The statewide adult Forensic Assessment Center Network (FACN) at McGovern Medical School at UTHealth received and completed more than 500 referrals from Texas Adult Protective Services (APS) – more than quadrupling APS worker and client access. Before the establishment of the network across the state, the team evaluated 100 referrals a year from the Houston APS region.
“This network allows us to reach more people in need in a more timely fashion,” said Jason Burnett, Ph.D., co-director of the adult network and assistant professor of geriatric and palliative medicine at McGovern Medical School. “Previously, in rural areas, an APS worker would have to find a doctor willing to travel to do an in-home assessment. Any delays in the process would prolong the older adult’s risks. With this program, they don’t have to search for physicians. This streamlines the process and cuts down the time for assessments, which are used to facilitate protective-service planning. This is really critical considering the physician shortage in many areas and the needs and risks of this very vulnerable population.”
Using videophone-assisted secure devices such as smart phones and tablets, the network provides access to the UTHealth team for APS workers in every region in the state. To date, all 11 state APS districts have used the program – 10 of them within the first three months of implementation.
A report on the early results, A Statewide Elder Mistreatment Virtual Assessment Program: Preliminary Data, appeared recently in an online edition of the Journal of the American Geriatrics Society.
Nationally, APS agencies see roughly 500,000 cases a year of elder mistreatment, including physical abuse, neglect and exploitation, according to the U.S. Government Accountability Office. A lack of elder mistreatment experts and geriatric specialists can result in long waits for assessment, especially for those who live in rural and medically under-resourced areas.
“The majority of our cases involve assessing mental capacity and a majority of those are now via videophone conferencing,” Burnett said. “Time is critical in preventing more harm. This network brought an innovative solution to protecting some of Texas’ most vulnerable seniors and the model we use can be scaled up or down and used anywhere.”
For more than 20 years, The Texas Elder Abuse and Mistreatment Institute (TEAM), the first U.S. medical school-APS joint collaboration, has conducted geriatric and decision-making capacity assessments of APS clients in the Houston area. The institute moved to UTHealth in 2007 and includes experts in abuse, neglect, exploitation and self-neglect including geriatric physicians, geriatric nurses, gerontologists and geriatric social workers.
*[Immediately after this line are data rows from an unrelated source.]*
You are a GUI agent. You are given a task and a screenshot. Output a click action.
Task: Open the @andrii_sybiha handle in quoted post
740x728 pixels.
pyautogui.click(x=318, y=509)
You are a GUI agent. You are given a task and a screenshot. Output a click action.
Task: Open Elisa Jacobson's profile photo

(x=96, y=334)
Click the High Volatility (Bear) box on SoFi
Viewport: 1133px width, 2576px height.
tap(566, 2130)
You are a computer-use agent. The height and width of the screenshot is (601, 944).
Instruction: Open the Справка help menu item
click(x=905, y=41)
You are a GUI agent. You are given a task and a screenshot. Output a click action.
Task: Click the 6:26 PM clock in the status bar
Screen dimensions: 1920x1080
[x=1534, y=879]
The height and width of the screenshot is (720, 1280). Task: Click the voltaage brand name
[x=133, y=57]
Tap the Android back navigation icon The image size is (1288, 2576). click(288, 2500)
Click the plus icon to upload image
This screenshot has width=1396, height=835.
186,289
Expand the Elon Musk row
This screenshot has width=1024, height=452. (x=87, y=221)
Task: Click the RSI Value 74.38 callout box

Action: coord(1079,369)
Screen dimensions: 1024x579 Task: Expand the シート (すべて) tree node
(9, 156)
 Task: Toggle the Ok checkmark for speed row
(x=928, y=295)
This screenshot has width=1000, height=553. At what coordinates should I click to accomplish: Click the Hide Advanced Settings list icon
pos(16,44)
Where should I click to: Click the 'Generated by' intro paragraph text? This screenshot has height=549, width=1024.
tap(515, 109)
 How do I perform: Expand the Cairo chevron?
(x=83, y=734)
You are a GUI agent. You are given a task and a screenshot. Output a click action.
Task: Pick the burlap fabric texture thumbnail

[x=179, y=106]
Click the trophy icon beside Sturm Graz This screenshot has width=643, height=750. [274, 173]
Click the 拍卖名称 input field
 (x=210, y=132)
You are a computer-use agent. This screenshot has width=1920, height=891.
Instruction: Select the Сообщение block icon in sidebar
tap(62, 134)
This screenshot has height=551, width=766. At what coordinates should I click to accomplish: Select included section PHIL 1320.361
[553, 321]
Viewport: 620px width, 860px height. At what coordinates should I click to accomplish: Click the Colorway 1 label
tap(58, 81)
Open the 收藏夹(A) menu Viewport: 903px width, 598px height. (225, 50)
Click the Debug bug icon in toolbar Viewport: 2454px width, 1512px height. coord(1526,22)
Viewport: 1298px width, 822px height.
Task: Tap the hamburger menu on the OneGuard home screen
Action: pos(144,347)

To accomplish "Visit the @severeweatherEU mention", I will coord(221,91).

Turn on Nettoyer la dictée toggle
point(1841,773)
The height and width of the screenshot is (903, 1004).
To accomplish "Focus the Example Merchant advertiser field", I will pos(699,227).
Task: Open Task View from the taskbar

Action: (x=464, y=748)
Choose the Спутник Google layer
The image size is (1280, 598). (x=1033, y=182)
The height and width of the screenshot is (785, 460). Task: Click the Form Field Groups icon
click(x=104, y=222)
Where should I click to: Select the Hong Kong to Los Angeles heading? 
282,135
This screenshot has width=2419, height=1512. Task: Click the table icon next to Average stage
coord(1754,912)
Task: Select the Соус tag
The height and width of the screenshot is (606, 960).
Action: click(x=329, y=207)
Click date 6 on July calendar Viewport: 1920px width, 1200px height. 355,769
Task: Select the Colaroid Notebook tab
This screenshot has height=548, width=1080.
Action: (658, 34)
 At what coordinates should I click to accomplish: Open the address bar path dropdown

The adult network was adapted from the child Forensic Assessment Center Network, a program established in 2006 by Rebecca Girardet, M.D., professor of pediatrics at McGovern Medical School. Created in 2017 using funds from the Texas Department of Family and Protective Services, it is the first of its kind in the country to give APS caseworkers from a state adult protective services agency and their clients, regardless of location, direct access to a team of medical experts who can assist in abuse case investigations and determinations.
Burnett is first and corresponding author of the published report. John Halphen, M.D., J.D., associate professor of geriatric and palliative medicine and co-director of the network, is senior author. Co-authors include Carmel B. Dyer, executive director of the UTHealth Consortium on Aging, the Roy M. and Phyllis Gough Huffington Chair in Gerontology and the Nancy P. and Vincent F. Guinee, M.D. Distinguished Chair in Gerontology; and Leslie E. Clark, B.S.N., R.N., network nurse coordinator.